Live Gig Shots spoke with South African jazz trumpeter Hugh Masekela via email prior to his March 3, 2015 concert at the Englert Theatre in Iowa City, Iowa. Hugh stated that his performance was “… aimed at giving great performances of South African music while enjoying our debut as a duo.”


Jazz is an old form of music (exact age is unknown). It is now 2015 and many things have changed. Does 2015 jazz reflect what has happened in the world?

I don’t connect music with human world events and politics. As a result, I cannot comment from this perspective. I love music for itself and do not categorize it.


“Bix” Beiderbecke was an early influence on you via the film Young Man With a Horn, and later the record Clifford Brown Max Roach Quintet.

The film inspired me to play the trumpet because of Harry James’s sound on the track. Clifford Brown was an amazing musician and made the trumpet into a beautiful vehicle for excellent playing. I will never reach his technical prowess and harmonic genius but I’m still trying to get there.
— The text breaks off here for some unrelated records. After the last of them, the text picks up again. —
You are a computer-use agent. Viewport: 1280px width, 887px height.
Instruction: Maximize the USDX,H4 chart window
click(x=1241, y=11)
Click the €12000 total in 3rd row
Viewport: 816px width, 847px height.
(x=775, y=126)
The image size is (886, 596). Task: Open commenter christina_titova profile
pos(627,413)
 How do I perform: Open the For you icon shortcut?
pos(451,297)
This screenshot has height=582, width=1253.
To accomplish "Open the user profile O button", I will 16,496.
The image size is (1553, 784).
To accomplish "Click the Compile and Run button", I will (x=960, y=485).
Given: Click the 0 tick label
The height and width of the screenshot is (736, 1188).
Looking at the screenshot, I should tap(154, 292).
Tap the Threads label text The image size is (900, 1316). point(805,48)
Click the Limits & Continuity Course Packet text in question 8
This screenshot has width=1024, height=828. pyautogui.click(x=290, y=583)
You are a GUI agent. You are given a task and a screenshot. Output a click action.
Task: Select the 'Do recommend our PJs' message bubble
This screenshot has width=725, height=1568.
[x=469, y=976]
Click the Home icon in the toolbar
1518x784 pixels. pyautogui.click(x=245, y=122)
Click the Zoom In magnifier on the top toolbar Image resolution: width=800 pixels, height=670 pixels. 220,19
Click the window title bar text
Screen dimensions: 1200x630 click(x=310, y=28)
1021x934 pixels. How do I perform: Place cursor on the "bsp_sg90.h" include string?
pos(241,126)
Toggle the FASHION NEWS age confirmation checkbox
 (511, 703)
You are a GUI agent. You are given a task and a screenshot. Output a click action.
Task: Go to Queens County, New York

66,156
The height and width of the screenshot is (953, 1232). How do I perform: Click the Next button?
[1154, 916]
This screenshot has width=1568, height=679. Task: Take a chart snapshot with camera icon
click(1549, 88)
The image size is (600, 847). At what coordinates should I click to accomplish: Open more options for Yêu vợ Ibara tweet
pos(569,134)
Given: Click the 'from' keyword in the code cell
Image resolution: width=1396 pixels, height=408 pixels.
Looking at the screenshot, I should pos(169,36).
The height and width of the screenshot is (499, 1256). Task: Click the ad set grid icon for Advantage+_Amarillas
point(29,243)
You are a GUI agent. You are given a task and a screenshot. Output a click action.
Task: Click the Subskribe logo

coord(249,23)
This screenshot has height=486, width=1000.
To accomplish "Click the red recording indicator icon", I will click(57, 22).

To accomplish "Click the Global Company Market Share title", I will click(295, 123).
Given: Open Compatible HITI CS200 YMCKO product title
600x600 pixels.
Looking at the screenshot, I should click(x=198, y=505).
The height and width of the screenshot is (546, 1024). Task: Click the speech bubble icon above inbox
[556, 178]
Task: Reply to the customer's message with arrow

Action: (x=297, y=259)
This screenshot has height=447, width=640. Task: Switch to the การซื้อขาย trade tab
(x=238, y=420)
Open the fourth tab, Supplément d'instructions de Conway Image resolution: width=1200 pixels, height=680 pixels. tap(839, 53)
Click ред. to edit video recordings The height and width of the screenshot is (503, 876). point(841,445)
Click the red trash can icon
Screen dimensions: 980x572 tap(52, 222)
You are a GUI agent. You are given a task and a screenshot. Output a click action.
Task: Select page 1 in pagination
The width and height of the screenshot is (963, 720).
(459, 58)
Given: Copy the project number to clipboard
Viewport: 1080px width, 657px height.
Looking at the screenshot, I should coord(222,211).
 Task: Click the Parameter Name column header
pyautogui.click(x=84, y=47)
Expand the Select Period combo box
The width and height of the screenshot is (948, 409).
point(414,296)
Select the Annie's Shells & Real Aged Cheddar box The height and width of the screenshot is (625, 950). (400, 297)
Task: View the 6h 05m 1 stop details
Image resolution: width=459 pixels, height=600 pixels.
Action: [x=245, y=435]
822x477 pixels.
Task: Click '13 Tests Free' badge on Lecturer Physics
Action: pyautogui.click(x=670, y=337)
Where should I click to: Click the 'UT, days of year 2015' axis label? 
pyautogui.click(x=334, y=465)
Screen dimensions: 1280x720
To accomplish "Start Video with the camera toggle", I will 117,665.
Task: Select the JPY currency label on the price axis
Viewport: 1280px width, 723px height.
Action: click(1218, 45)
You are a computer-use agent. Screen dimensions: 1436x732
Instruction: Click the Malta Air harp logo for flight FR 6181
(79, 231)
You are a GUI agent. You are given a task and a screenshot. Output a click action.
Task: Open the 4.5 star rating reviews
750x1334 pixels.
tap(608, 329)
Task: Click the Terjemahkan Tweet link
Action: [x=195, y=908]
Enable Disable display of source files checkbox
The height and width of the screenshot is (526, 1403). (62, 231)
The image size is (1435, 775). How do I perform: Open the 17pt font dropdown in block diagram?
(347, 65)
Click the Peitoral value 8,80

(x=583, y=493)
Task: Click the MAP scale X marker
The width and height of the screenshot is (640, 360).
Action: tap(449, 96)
What was the impact of your performance at the first Watts Jazz Festival in Los Angeles?

It made me stay and live in Los Angeles because of the large attendance. I had never had such a big following before. In LA, I carved a universal audience and made unplanned hit records. It is from there that I was hurled onto the human race.


In 1967 it was your trumpet solo on The Byrds’ “So You Want To Be a Rock ’n’ Roll Star” which helped propel the song as an anthem of the excesses in rock ’n’ roll fame. (I believe “Grazing in the Grass” followed?)

I don’t and have never known the lyrics, I just played from a musical platform at the request of David Crosby and Jimmy McGuinn. Crosby became a dear friend from then on.

Roger McGuinn later explained the connection:

“Well, we’d known Hugh Masekela. At that point, we had a manager named Larry Spector, and Hugh was working with Larry, too. So, we knew Hugh, he was just around, and we admired his work and got him in there…”
— Roger McGuinn, Musicangle, 2004


Currently you are on tour with another South African musical icon, Vusi Mahlasela, in recognition of the start of democracy in South Africa. How did the collaboration materialize into “20 Years of Freedom”?

The tour is called that by the promoters and agency, we just aimed at giving great performances of South African music while enjoying our debut as a duo.


In 2004 your autobiography Still Grazing was described as a must-have item of world-music documentation and a revealing chronicle of growing up black under apartheid and living long enough to see that system fall. In a few words, what would you add eleven years later?

Growth, growth and more growth. Theatre production, acting, writing, community works and the promotion of African Heritage restoration into the lives of our indigenous society as an antidote against being consumed by other cultures.